> **CON ESTA INFORMACIÓN**
1/ ¿Concuerdan con el fragmento sobre la inseguridad en Rosario las afirmaciones (a) Lencina tenía 29 años, (b) una enfermera resultó herida en la balacera y (c) Lencina ya había sido trasladado a la Penitenciaría de Piñero cuando ocurrió el ataque? Responde sí o no en cada caso y cita las palabras del fragmento que lo deciden.
2/ ¿Qué lugares designados con nombre propio aparecen en el fragmento sobre la inseguridad en Rosario? Enuméralos todos.
3/ Prolonga el fragmento sobre la inseguridad en Rosario a partir de su última oración.

> **FRAGMENTO DADO**
Hace unos días, se produjo otro hecho que conmocionó a nuestra Rosario violenta. La crónica periodística da cuenta de unos sicarios que aparentemente intentaron rescatar o ultimar a un recluso de 29 años, Lencina, que había sido dado de alta durante el día, pero a la medianoche aún permanecía en el edificio del Hospital Provincial esperando su efectivo traslado a la Penitenciaría de Piñero.
Un par de individuos forcejearon con los policías que custodiaban a Lencina, muchacho de frondoso prontuario y “narco-conexiones", a lo que siguió una explosiva balacera donde resultaron heridas una enfermera y otras personas presentes en el hospital. En la estampida, los sicarios se toparon con otro policía, al que ultimaron de dos balazos ante de que desenfundara su arma. Hasta aquí los hechos.
Permanecen encendidas las sospechas sobre algún soplón que pasó el dato desde alguna de las instituciones, la de salud o la policial y, por cierto, sobre una escasa “inteligencia” anticipatoria. ¿Corrupción, ineptitud o ambas? A mi criterio, esto tiene que ver con una banalización de la seguridad o de la inseguridad y con una alta dosis de negacionismo, palabra tan mencionada en estas últimas semanas.
¿A qué me refiero con banalizar la seguridad? Hay un hecho que se viene naturalizando y es que, mientras caminamos por nuestra ciudad, vemos a policías y agentes responsables de la seguridad ciudadana o del control urbano, en un comportamiento casi adolescente en relación a sus dispositivos móviles. Se los ve apostados en sitios estratégicos pero completamente cooptados por sus pantallas y, lo que es más peligroso, desatendiendo el campo visual que los hace descuidar aquello por lo que el Estado les paga… Y la comunidad los necesita.
Si el cajero de banco o del super se pusiera a repasar su Instagram mientras nos atiende, seguramente se detonaría una bomba colectiva de personas coléricas exigiendo inmediata atención. Pero no veo que esto ocurra cuando agarramos en flagrancia a estos efectivos policiales distraídos de su deber.

> **MATERIAL PROPORCIONADO**
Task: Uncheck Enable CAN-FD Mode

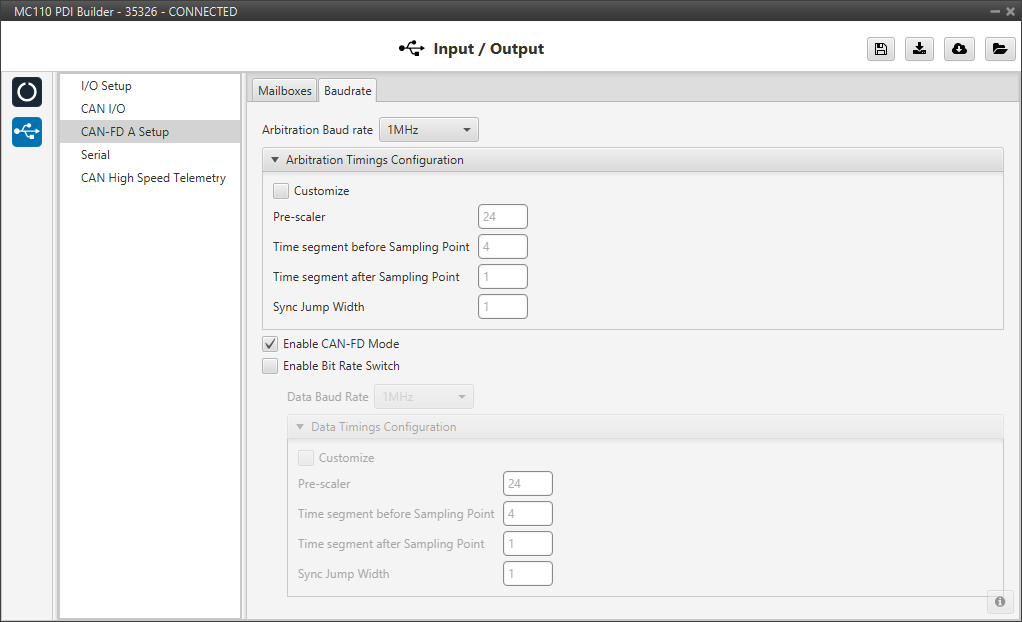Action: 270,344
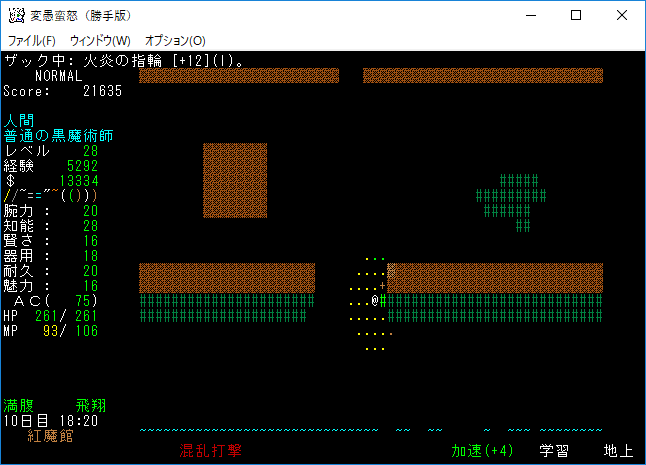Open the ウィンドウ(W) menu
The image size is (646, 465).
[x=100, y=41]
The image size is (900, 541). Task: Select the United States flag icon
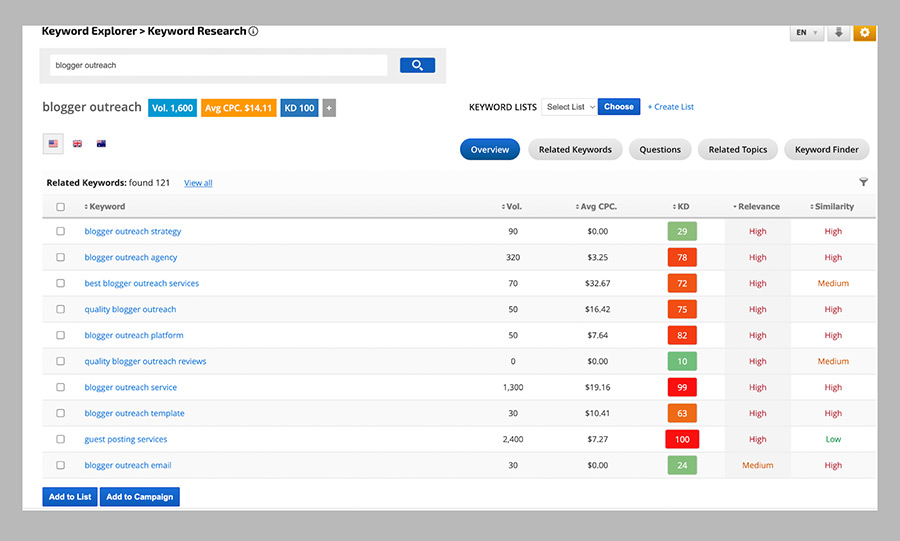click(53, 144)
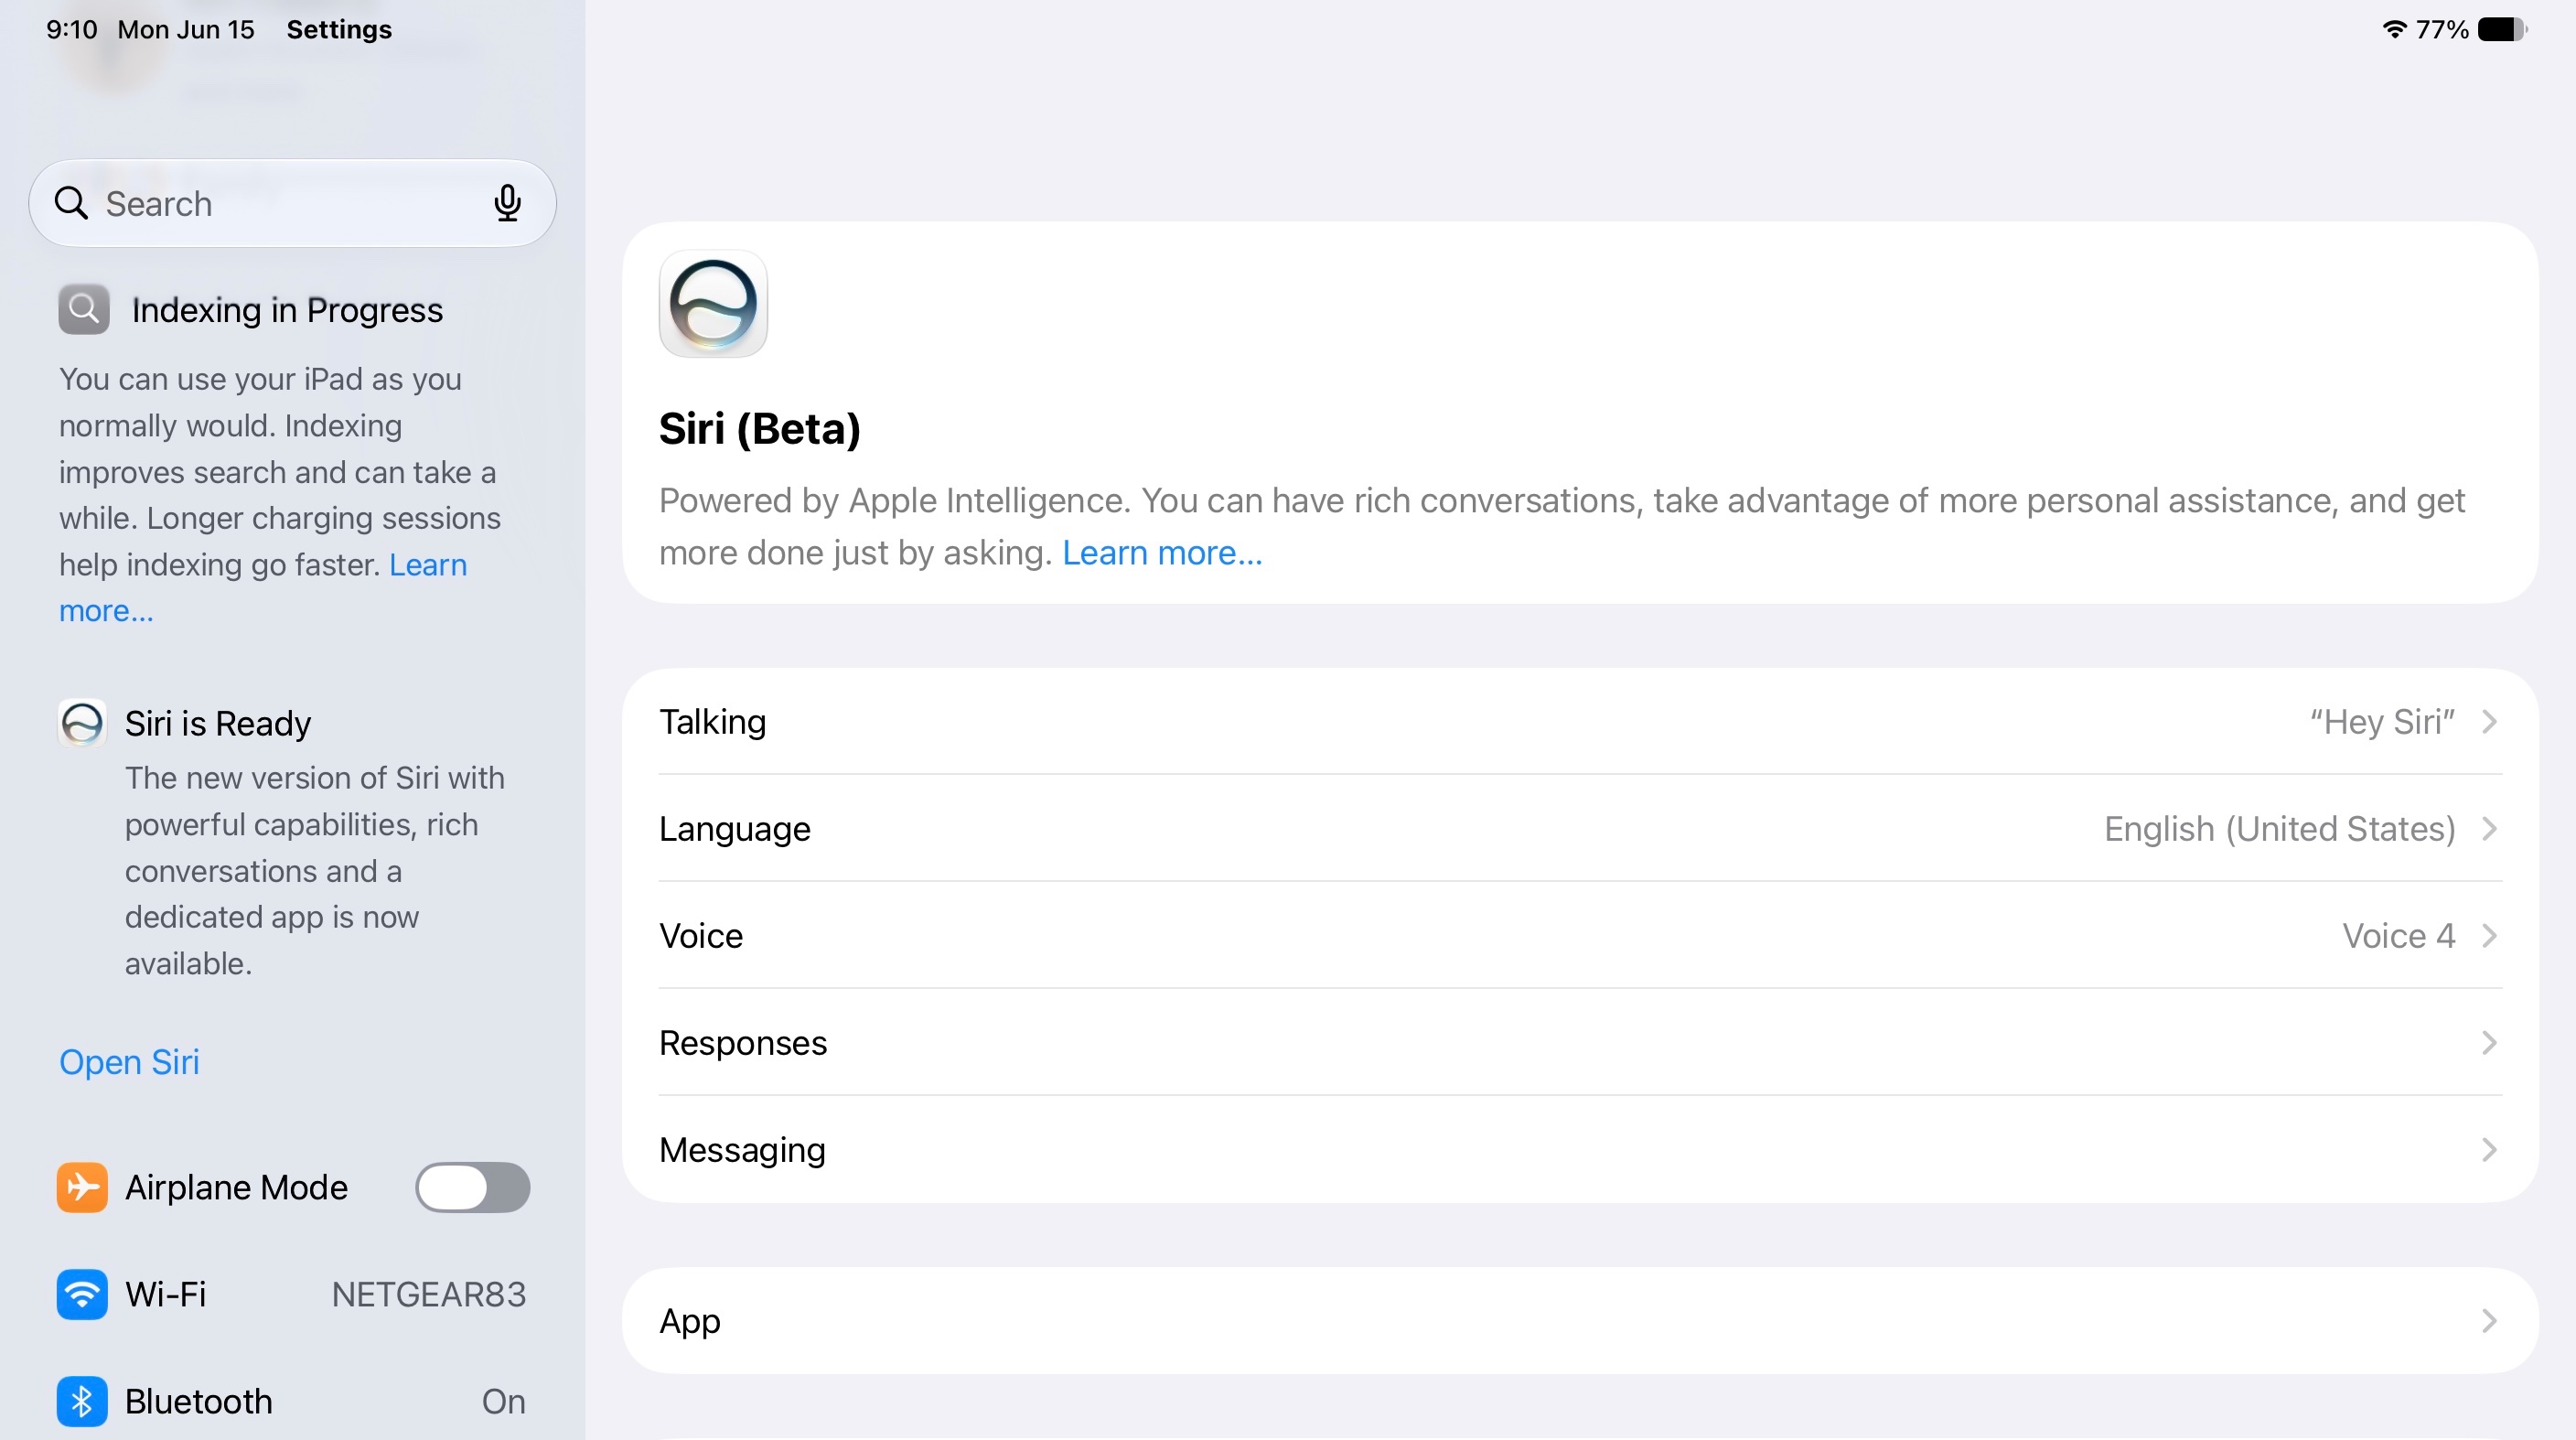The image size is (2576, 1440).
Task: Open the App settings row
Action: click(1580, 1321)
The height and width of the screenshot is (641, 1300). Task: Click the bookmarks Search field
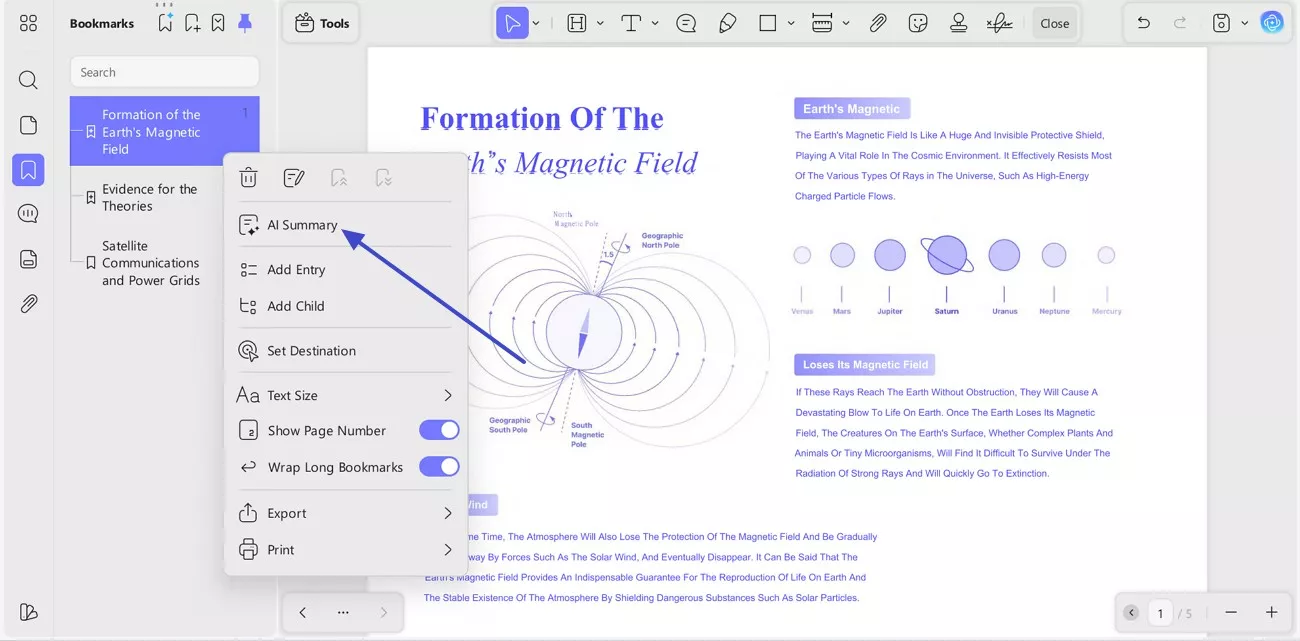(164, 72)
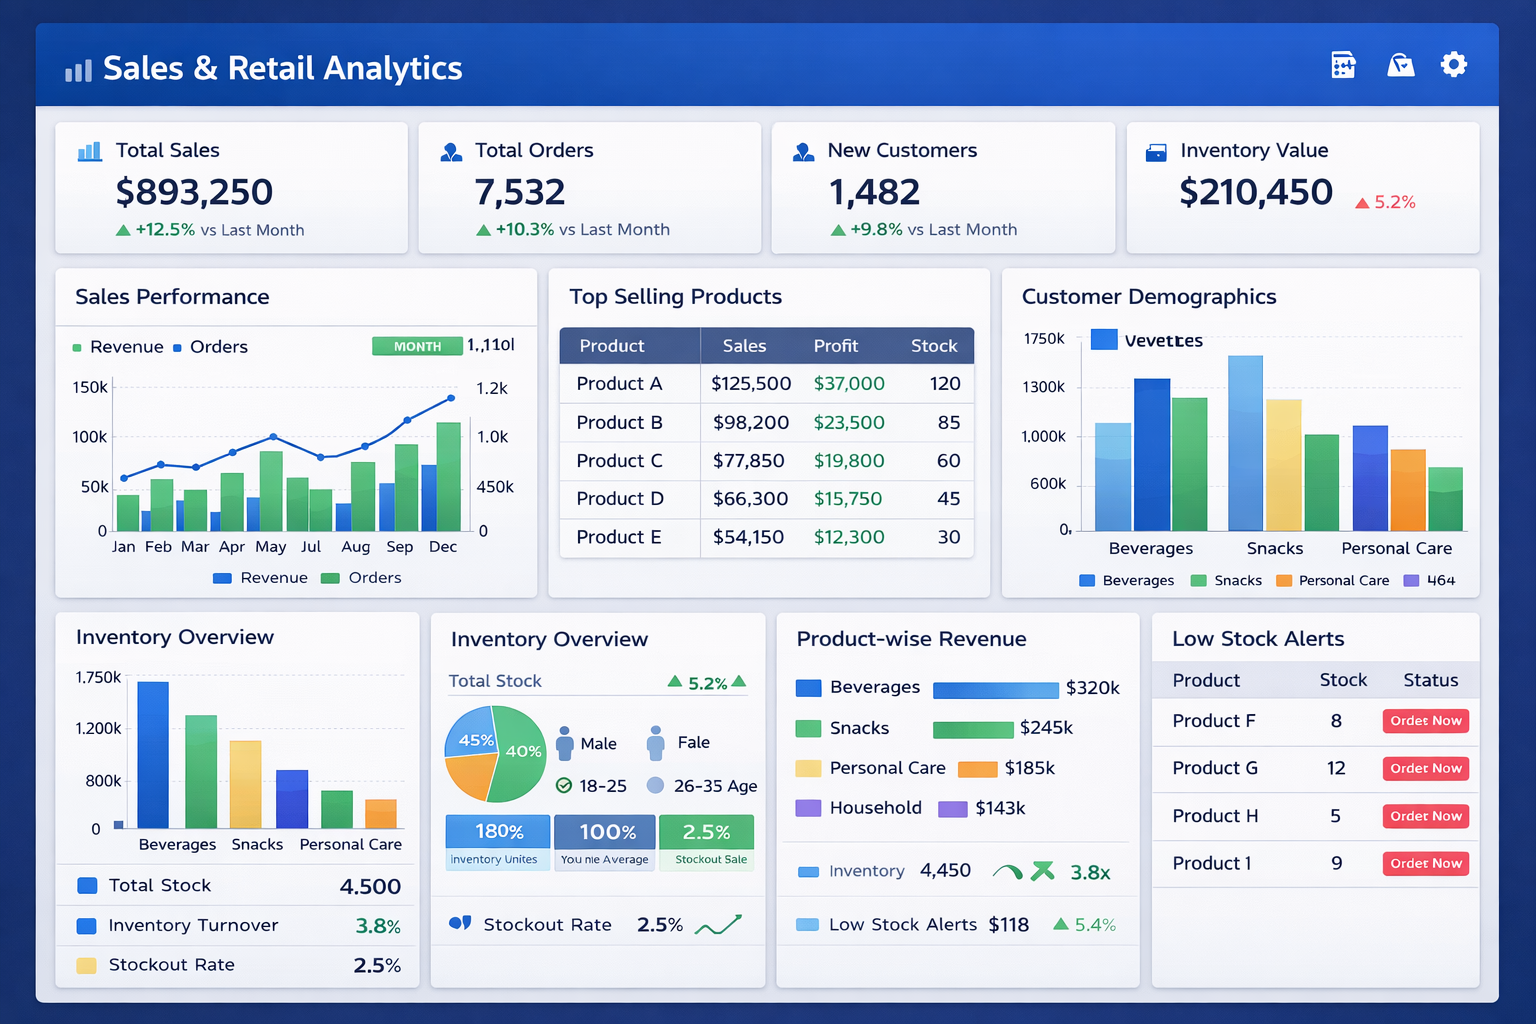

> **RESPUESTAS EN ORDEN**
1/
(a) Sí: "un recluso de 29 años, Lencina".
(b) Sí: "resultaron heridas una enfermera y otras personas presentes en el hospital".
(c) No: "a la medianoche aún permanecía en el edificio del Hospital Provincial esperando su efectivo traslado a la Penitenciaría de Piñero".

2/ Rosario, Hospital Provincial, Penitenciaría de Piñero

3/
Me sorprendió cuando en las noticias se relataba que el policía asesinado estaba con su hija de siete años en la garita de seguridad desde donde debía custodiar.“Cerrá todo y quedate acá”, le dijo su padre a la niña antes de correr solícito hacia su inesperada muerte. Pienso en que cuando mi hijo mayor tenía meses de vida, lo llevaba a mi oficina para que luego lo pasara a buscar su madre en una posta de crianza. Pero una oficina es una cosa, y otra una garita de seguridad apostada en un hospital donde ingresan reclusos provenientes de las cárceles de la zona. Una médica que asistió al policía contó que “la nena estaba en el destacamento esperando que la pasara a buscar su mamá (...) A pesar de que estas malas personas dispararon varias veces contra la garita policial, la nena está bien porque ella estaba adentro.”
Creo que el punto es ese: que esa niña jamás tendría que haber estado allí aguardando a que la retirara su madre. ¿Pero por qué sucede esto? Porque nuestra ciudad vive envuelta en la no-conciencia del peligro. No deberíamos banalizar el riesgo potencial que ya existe en los barrios, pero el acostumbramiento a los hechos de violencia lleva a que muchos sientan lejos esta posibilidad.
Si se tomara real dimensión del peligro que demandan ciertas funciones de seguridad en una ciudad tan convulsionada por el narcodelito, a nadie se le ocurriría, mientras se porta un arma, permanecer eclipsado por el teléfono celular. Tampoco los trabajadores de seguridad pública y privada ofrecerían sus garitas de protección como posta para unos mates entre amigos o llevar a una hija “al trabajo de papá”. El Estado, a través de los gobernantes salientes y entrantes, tiene la indelegable responsabilidad de controlar todos los eslabones que garanticen la seguridad de quienes queremos vivir en Rosario, pero también desnaturalizar este negacionismo del peligro que padecen especialmente quienes nos tienen que cuidar en nuestra ciudad.